Ok, I confess, it’s not quite free. But you’re not paying anyone for a course. This is a tip for doing photography training at home, by yourself, with very little cost.
The best thing you can possibly do to advance your digital photography, is buy yourself a super cheap, super old film camera, with zero automation! You’ll find yourself reconnecting with all your core photography skills.
This is a 1950s Agfa Isolette. It cost me $20 on ebay. I bought a roll of 120 film for $3, shot my way through that and got it developed and scanned at a photography shop a couple of miles from me for $12.
Total cost: $35. It’s the best photography training I have ever done.
You don’t have to get an Isolette, there are a lot of different options available to you. Look up “vintage folding camera”, or “tlr” (twin lens reflex), or similar on ebay and see just how options there are available. If you scroll down to the bottom of this article we’ll run through some of the different types of vintage camera you can get for very little money.
Here’s why shooting on film, and especially with very old cameras, is such great training:
- You have to think really hard about composition
- You have to work out the exposure yourself.
- There’s no autofocus. You can’t even see if your focus is right.
- It’s small and portable
- If you get everything right, the photos are amazing.
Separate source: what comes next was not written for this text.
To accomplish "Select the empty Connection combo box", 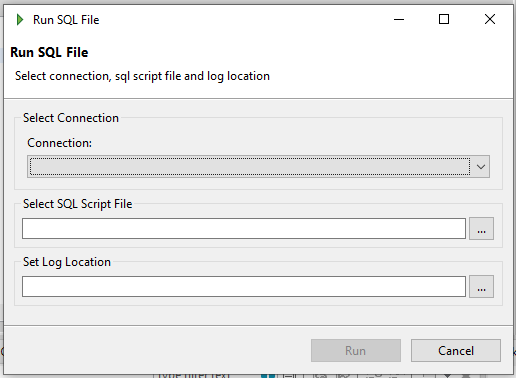I will [x=258, y=166].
- If you can create amazing photos with this camera, digital cameras will be so easy by comparison
Using this Agfa Isolette forces you to think REALLY hard about your composition.
On a roll of 120, shooting 6×6, you’re going to get just 12 frames out of your film. It’s fiddly to get it in and it’s fiddly to get it out. And it’s time consuming and costs a bit of money to get it developed and processed. So, believe me, you’re going to make every frame of that count!
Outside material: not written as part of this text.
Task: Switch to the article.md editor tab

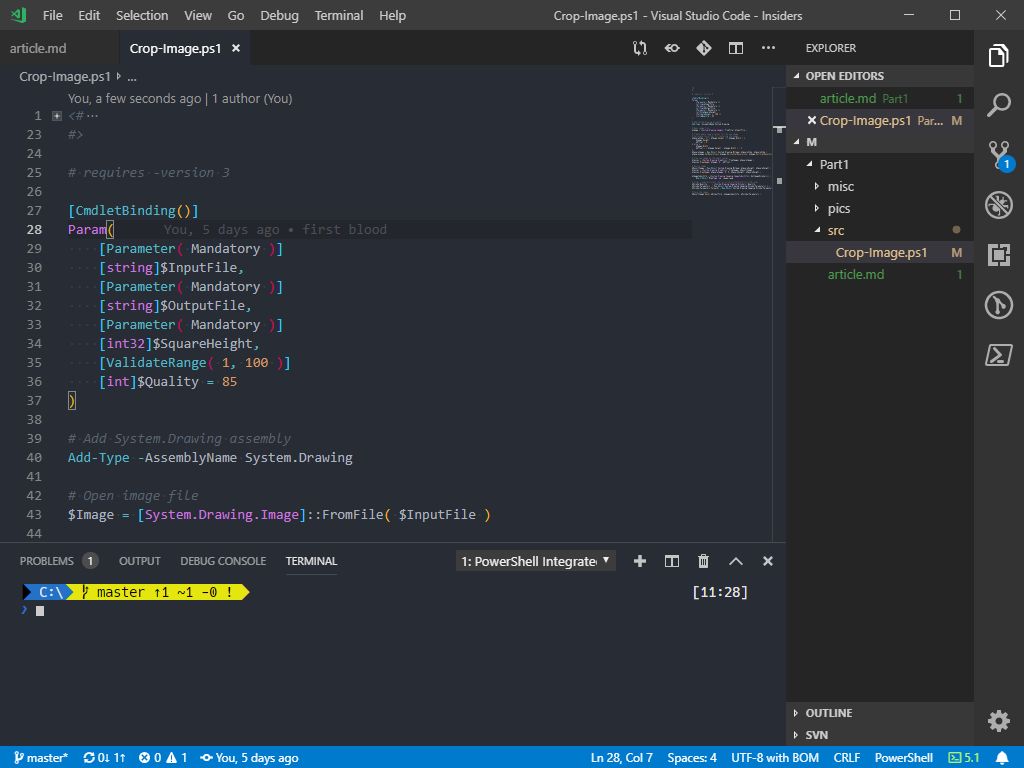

Add to that the fact that there is a really poor viewfinder on the Isolette. It doesn’t really represent what gets exposed on the film in any meaningful way. So the best way to compose for the Isolette is to use it as often as you can so you just know what sort of frame it hits.
There is no automation, no sensor to tell you what settings to use, nothing. Everything on this camera is manual.
So you’ll need to get yourself a light meter and work it out. Do this for a while and you will find that you start to get very good as estimating lighting and exposure.
Using a light meter and manually adjusting your exposure also forces you to be very precise and decisive about what you want lit in your scene and how bright you want it to be.
If you’re lighting a portrait then usually you would want the portrait subject to be the focus and to be properly lit. But do you want them bright? Well lit? Or dark and moody?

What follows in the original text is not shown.